TASK STATEMENT :: Reproduce without any pictures the lines from the one that contains "help@chylak.com (264, 1932)" through the end of the records, exactly as written.

(Collected data)
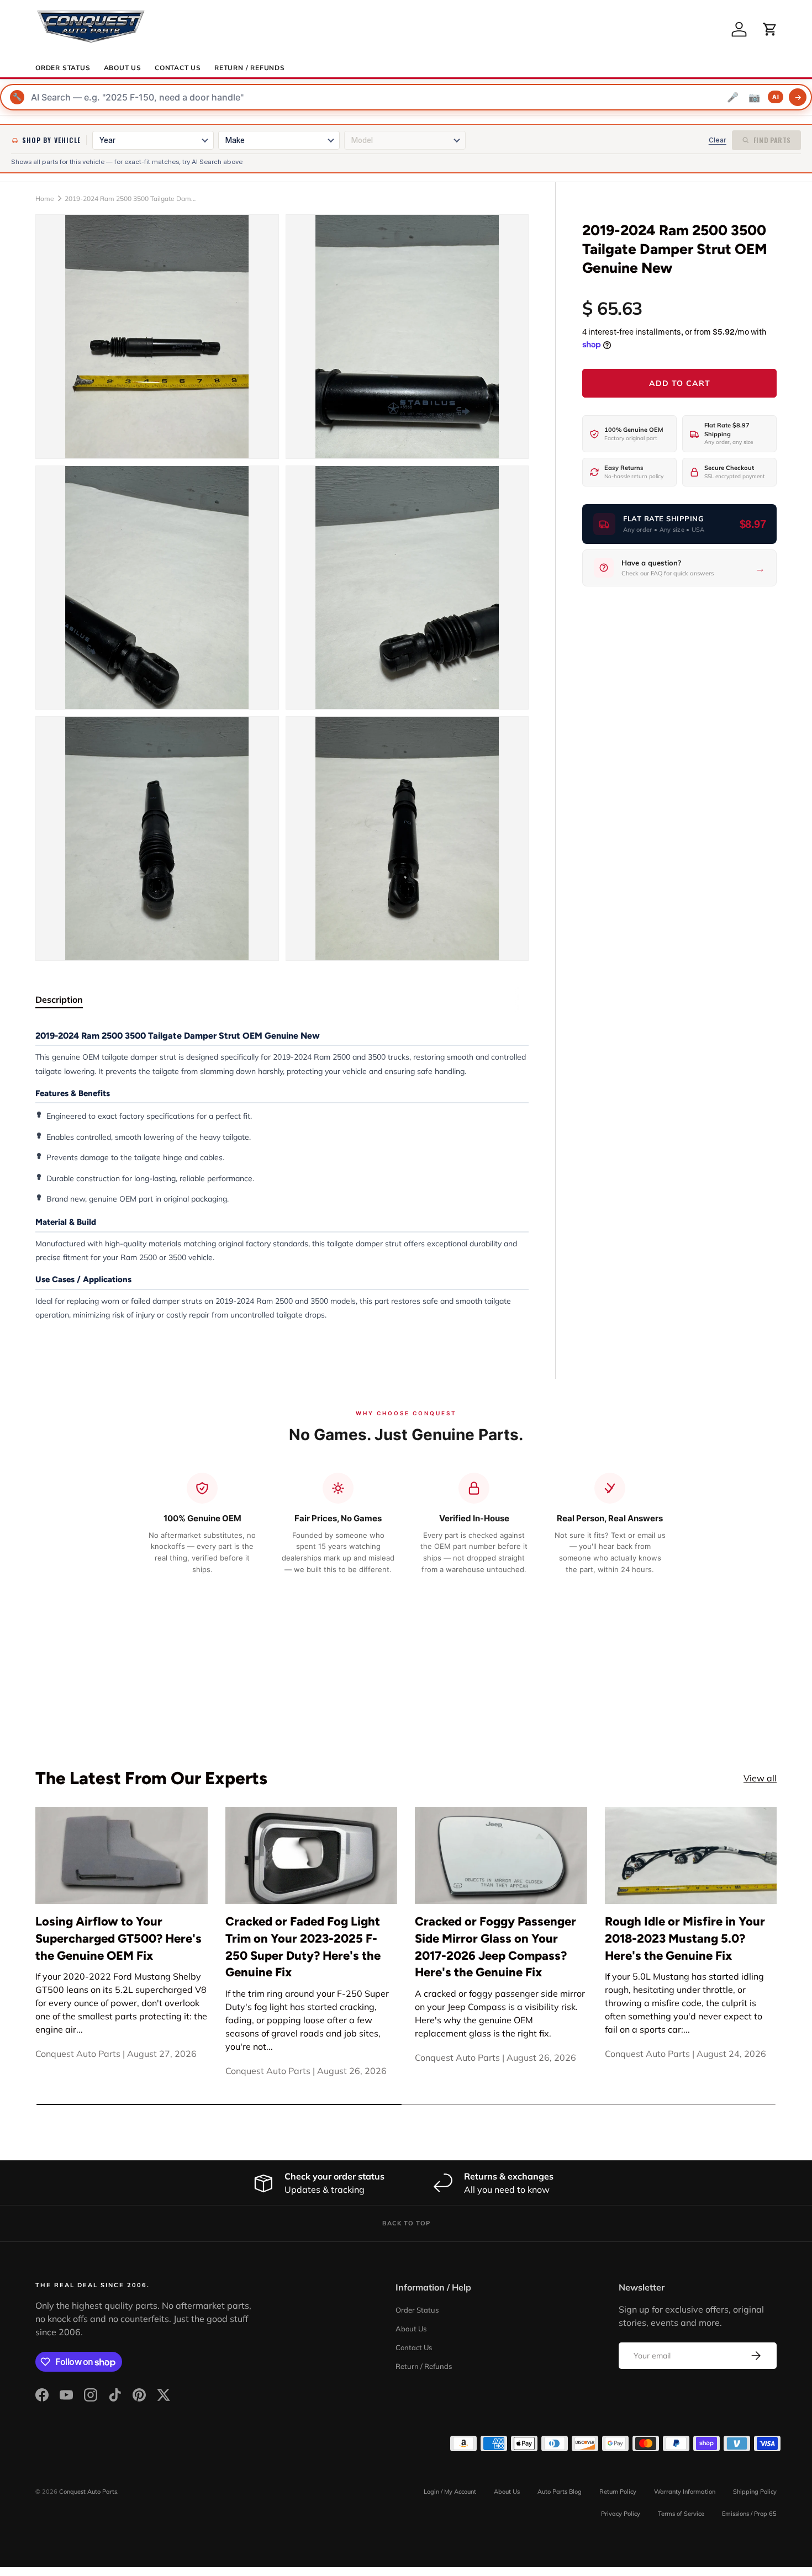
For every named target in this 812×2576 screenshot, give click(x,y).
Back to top (406, 2223)
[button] (770, 29)
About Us (122, 68)
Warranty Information (684, 2491)
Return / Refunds (249, 68)
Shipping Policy (755, 2491)
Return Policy (617, 2491)
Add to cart (679, 383)
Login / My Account (450, 2491)
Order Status (63, 68)
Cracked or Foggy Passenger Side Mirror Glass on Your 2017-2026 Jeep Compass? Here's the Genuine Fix (495, 1946)
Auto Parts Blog (559, 2491)
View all (760, 1778)
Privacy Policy (620, 2513)
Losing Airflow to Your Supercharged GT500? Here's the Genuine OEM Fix (118, 1938)
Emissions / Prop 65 (749, 2513)
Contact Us (178, 68)
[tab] (59, 999)
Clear (717, 140)
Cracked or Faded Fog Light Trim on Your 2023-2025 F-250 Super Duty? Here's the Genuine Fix (303, 1946)
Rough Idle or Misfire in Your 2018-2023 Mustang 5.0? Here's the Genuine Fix (685, 1938)
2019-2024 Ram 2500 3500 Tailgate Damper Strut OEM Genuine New (131, 198)
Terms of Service (681, 2513)
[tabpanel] (282, 1175)
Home (44, 198)
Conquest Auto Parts (88, 2491)
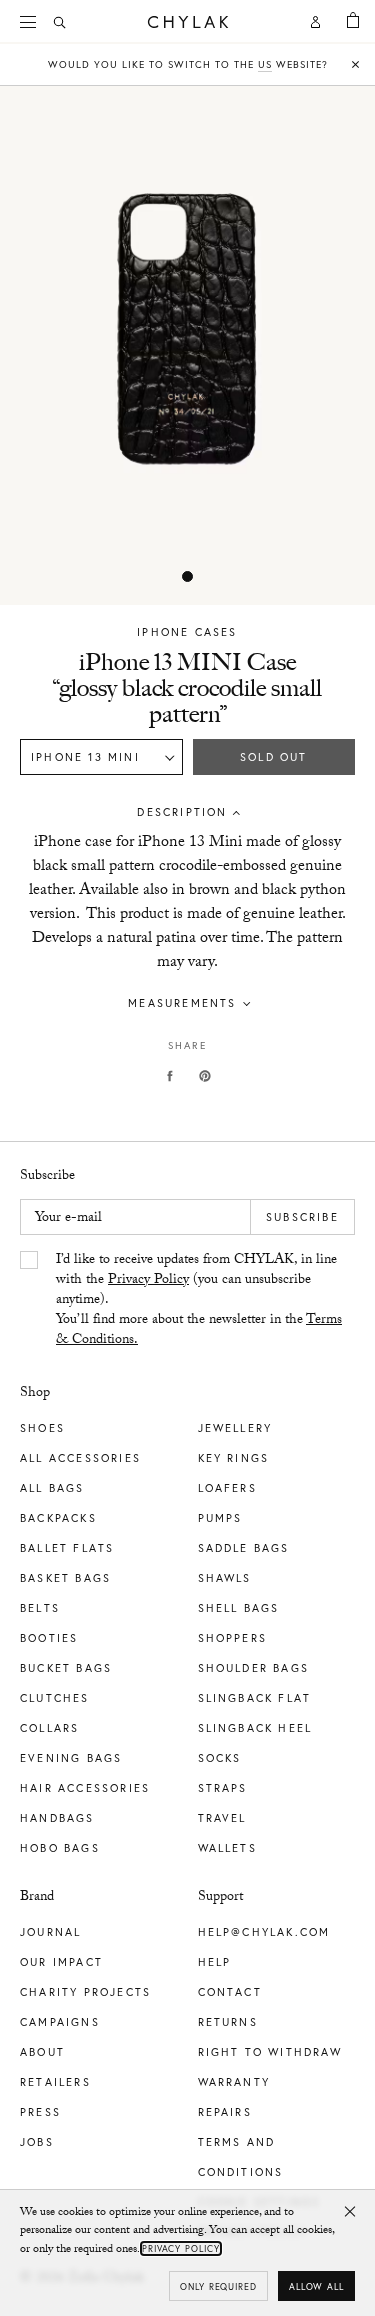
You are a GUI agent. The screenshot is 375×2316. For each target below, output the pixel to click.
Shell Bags (239, 1608)
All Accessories (80, 1458)
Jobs (37, 2142)
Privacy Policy (148, 1281)
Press (40, 2112)
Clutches (55, 1698)
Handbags (57, 1818)
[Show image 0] (188, 577)
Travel (222, 1818)
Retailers (55, 2082)
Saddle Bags (244, 1548)
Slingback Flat (255, 1698)
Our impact (61, 1962)
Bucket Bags (66, 1668)
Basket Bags (65, 1578)
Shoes (42, 1428)
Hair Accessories (85, 1788)
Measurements (182, 1003)
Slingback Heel (255, 1728)
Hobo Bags (60, 1848)
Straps (223, 1788)
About (42, 2052)
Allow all (316, 2286)
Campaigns (60, 2022)
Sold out (274, 757)
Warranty (234, 2082)
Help (215, 1962)
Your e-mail (68, 1219)
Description (182, 812)
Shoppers (233, 1638)
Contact (230, 1992)
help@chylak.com (264, 1932)
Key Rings (234, 1458)
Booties (49, 1638)
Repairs (225, 2112)
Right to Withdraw (270, 2052)
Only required (218, 2286)
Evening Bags (71, 1758)
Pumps (220, 1518)
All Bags (52, 1488)
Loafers (227, 1488)
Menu (30, 22)
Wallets (227, 1848)
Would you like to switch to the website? (188, 64)
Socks (220, 1758)
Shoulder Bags (254, 1668)
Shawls (225, 1578)
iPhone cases (187, 632)
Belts (40, 1608)
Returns (228, 2022)
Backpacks (58, 1518)
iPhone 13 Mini (85, 757)
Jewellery (235, 1428)
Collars (49, 1728)
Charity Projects (85, 1992)
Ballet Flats (67, 1548)
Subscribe (302, 1217)
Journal (50, 1932)
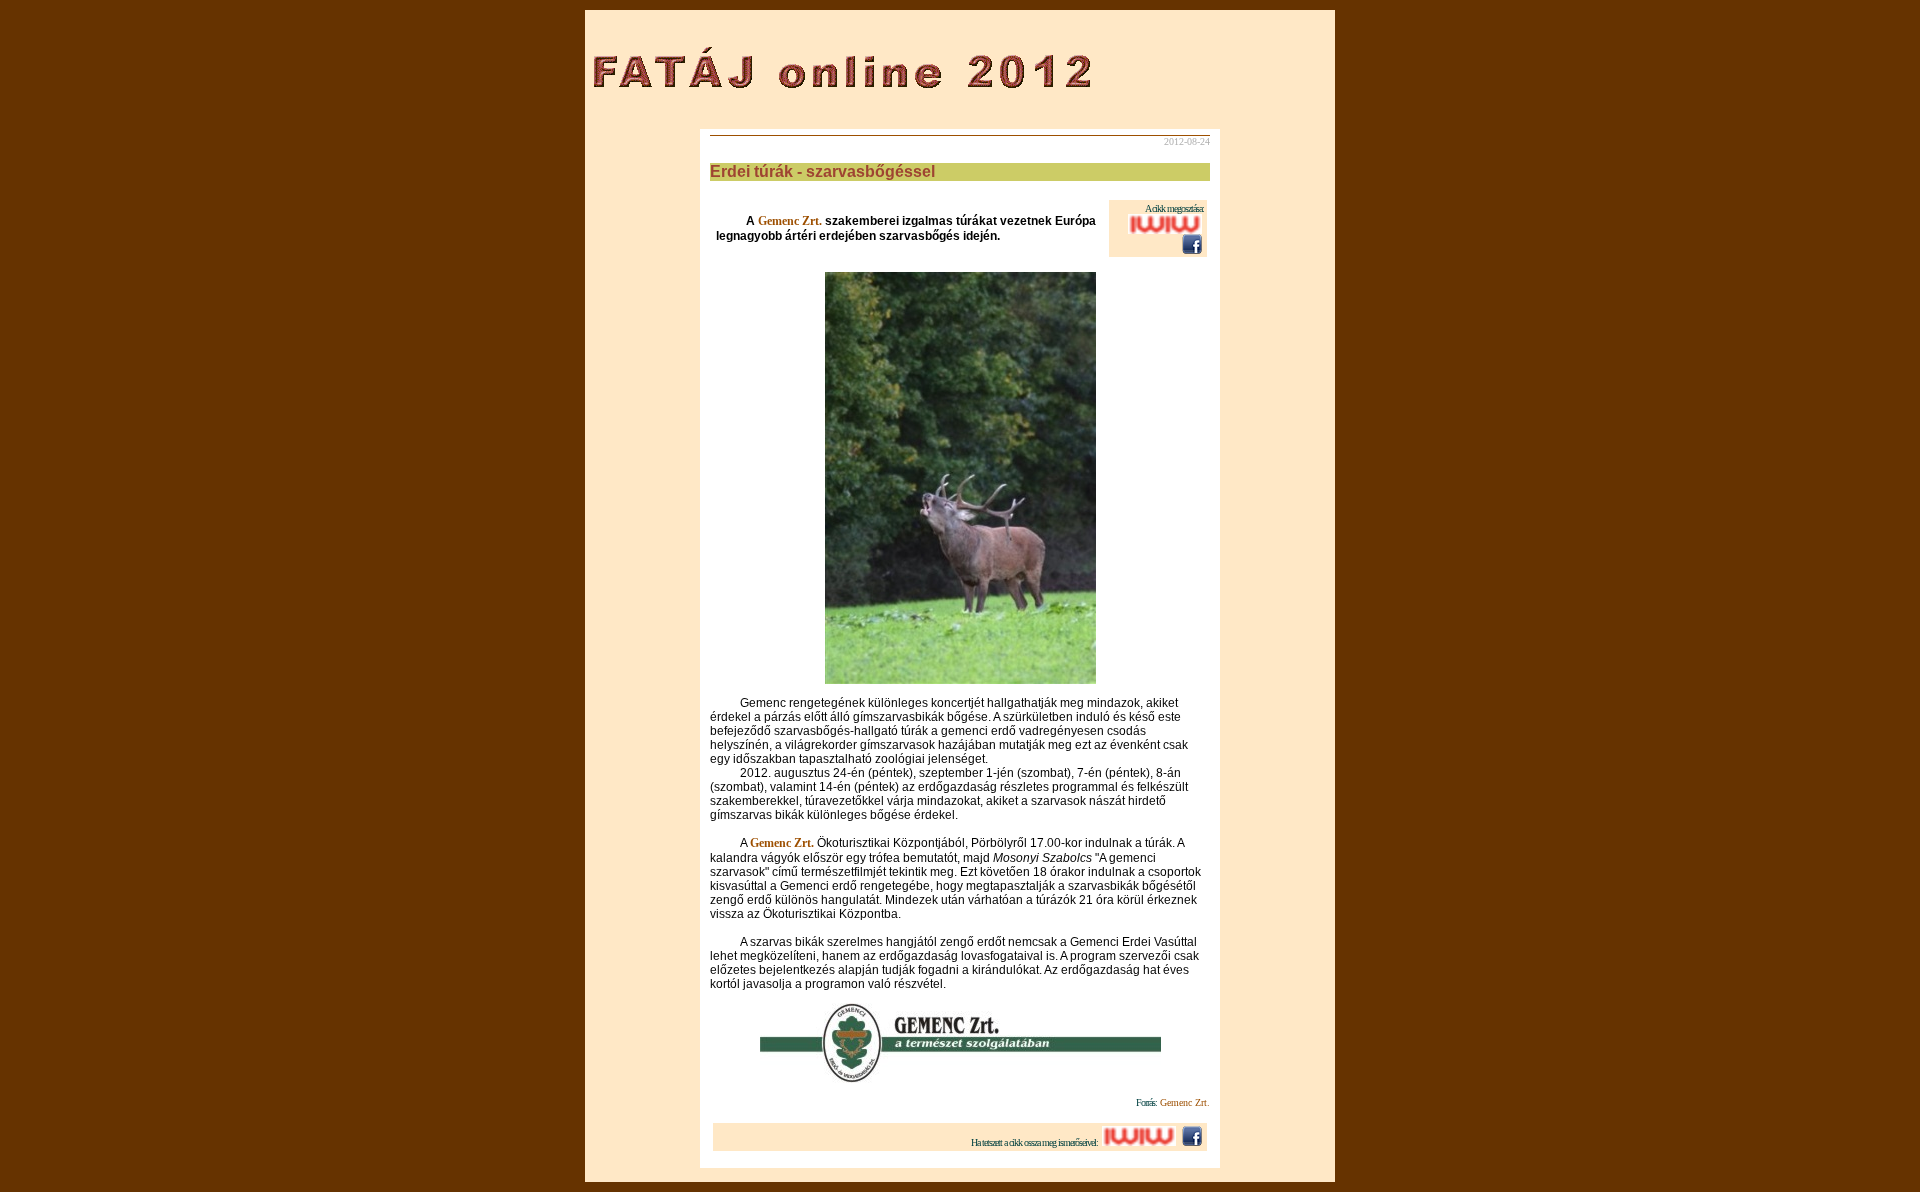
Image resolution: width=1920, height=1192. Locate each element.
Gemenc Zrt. (791, 221)
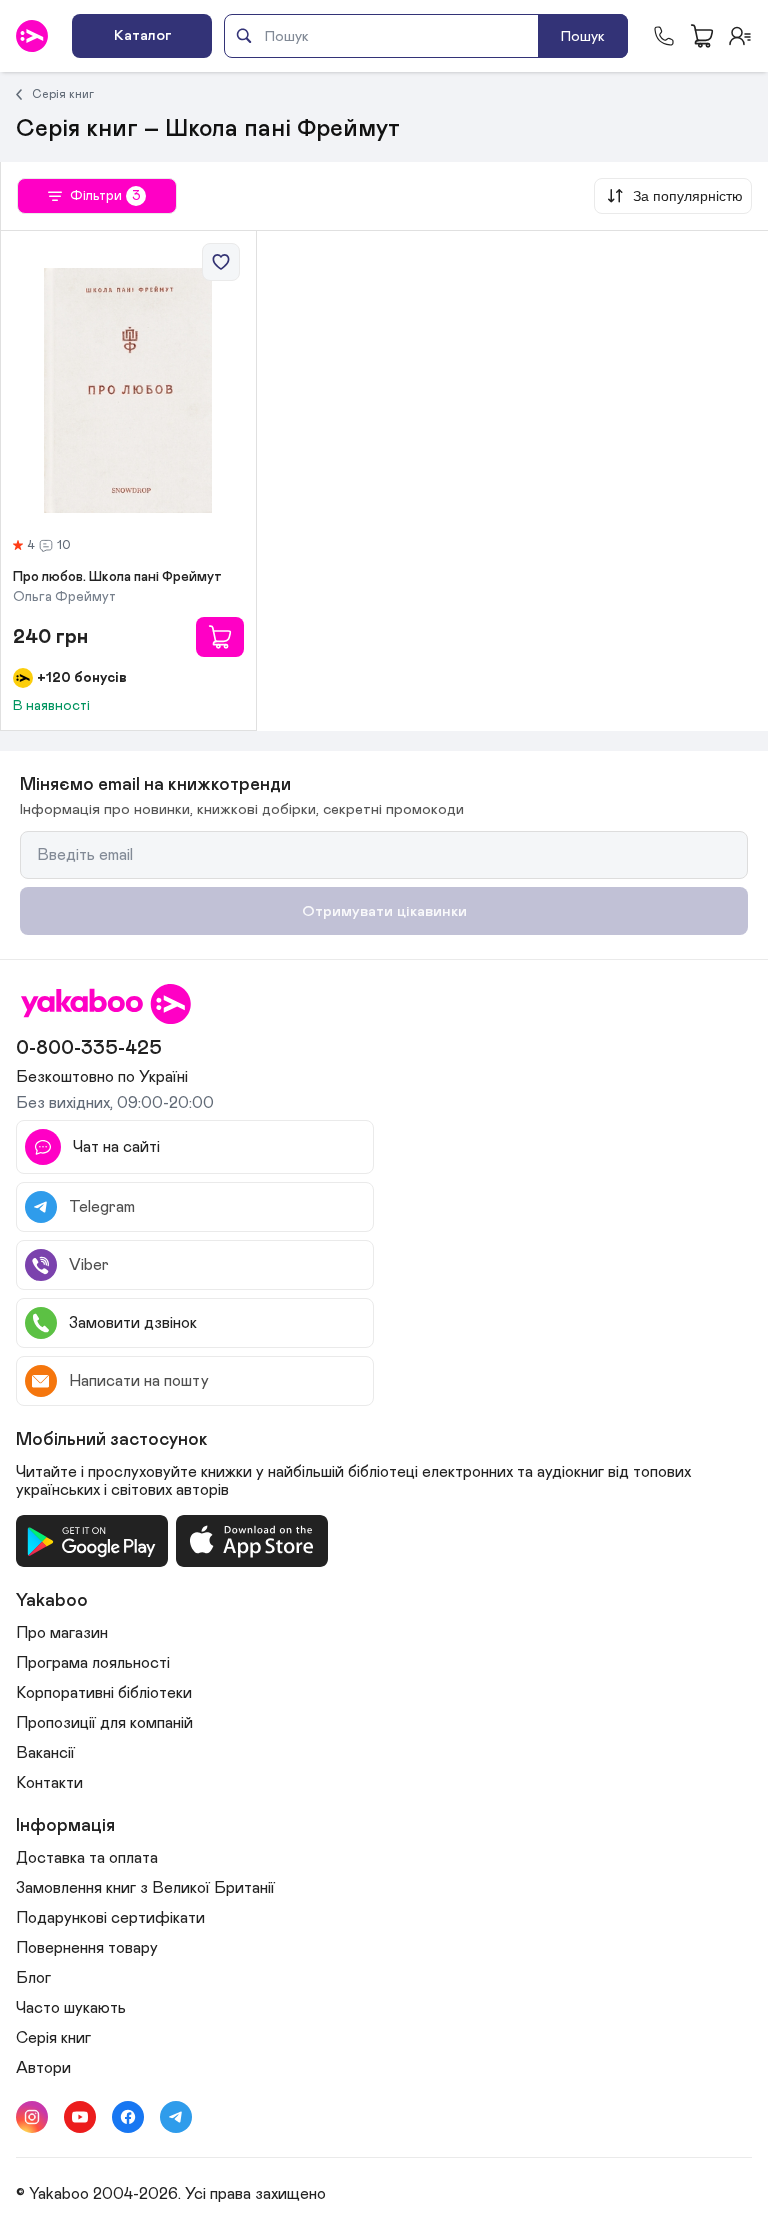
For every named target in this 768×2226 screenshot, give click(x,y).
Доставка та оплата (87, 1858)
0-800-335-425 (89, 1048)
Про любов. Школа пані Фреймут (117, 577)
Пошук (583, 36)
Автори (43, 2068)
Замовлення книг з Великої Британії (145, 1888)
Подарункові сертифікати (110, 1918)
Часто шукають (71, 2008)
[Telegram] (176, 2117)
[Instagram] (32, 2117)
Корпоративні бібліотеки (104, 1693)
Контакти (49, 1783)
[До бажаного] (221, 262)
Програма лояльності (93, 1663)
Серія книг (63, 94)
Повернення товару (87, 1948)
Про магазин (62, 1633)
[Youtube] (80, 2117)
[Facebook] (128, 2117)
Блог (33, 1978)
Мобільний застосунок (112, 1440)
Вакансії (45, 1753)
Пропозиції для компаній (104, 1723)
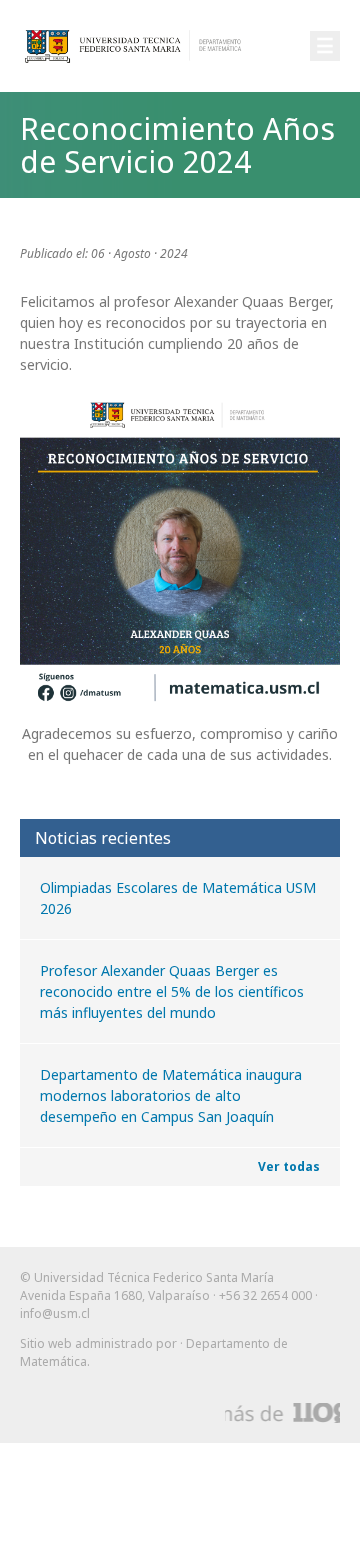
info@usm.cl (55, 1313)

ANSWER SPACE ::
help@chylak.com (264, 1932)
Key Rings (234, 1458)
Booties (49, 1638)
Repairs (225, 2112)
Right to Withdraw (270, 2052)
Only required (218, 2286)
Evening Bags (71, 1758)
Pumps (220, 1518)
All Bags (52, 1488)
Loafers (227, 1488)
Menu (30, 22)
Wallets (227, 1848)
Would you like to switch to the website? (188, 64)
Socks (220, 1758)
Shoulder Bags (254, 1668)
Shawls (225, 1578)
iPhone cases (187, 632)
Belts (40, 1608)
Returns (228, 2022)
Backpacks (58, 1518)
iPhone 13 Mini (85, 757)
Jewellery (235, 1428)
Collars (49, 1728)
Charity Projects (85, 1992)
Ballet Flats (67, 1548)
Subscribe (302, 1217)
Journal (50, 1932)
Image resolution: width=1920, height=1192. Locate each element.
Gemenc Zrt. (791, 221)
For every named target in this 768×2226 screenshot, give click(x,y).
Доставка та оплата (87, 1858)
0-800-335-425 (89, 1048)
Про любов. Школа пані Фреймут (117, 577)
Пошук (583, 36)
Автори (43, 2068)
Замовлення книг з Великої Британії (145, 1888)
Подарункові сертифікати (110, 1918)
Часто шукають (71, 2008)
[Telegram] (176, 2117)
[Instagram] (32, 2117)
Корпоративні бібліотеки (104, 1693)
Контакти (49, 1783)
[До бажаного] (221, 262)
Програма лояльності (93, 1663)
Серія книг (63, 94)
Повернення товару (87, 1948)
Про магазин (62, 1633)
[Youtube] (80, 2117)
[Facebook] (128, 2117)
Блог (33, 1978)
Мобільний застосунок (112, 1440)
Вакансії (45, 1753)
Пропозиції для компаній (104, 1723)
info@usm.cl (55, 1313)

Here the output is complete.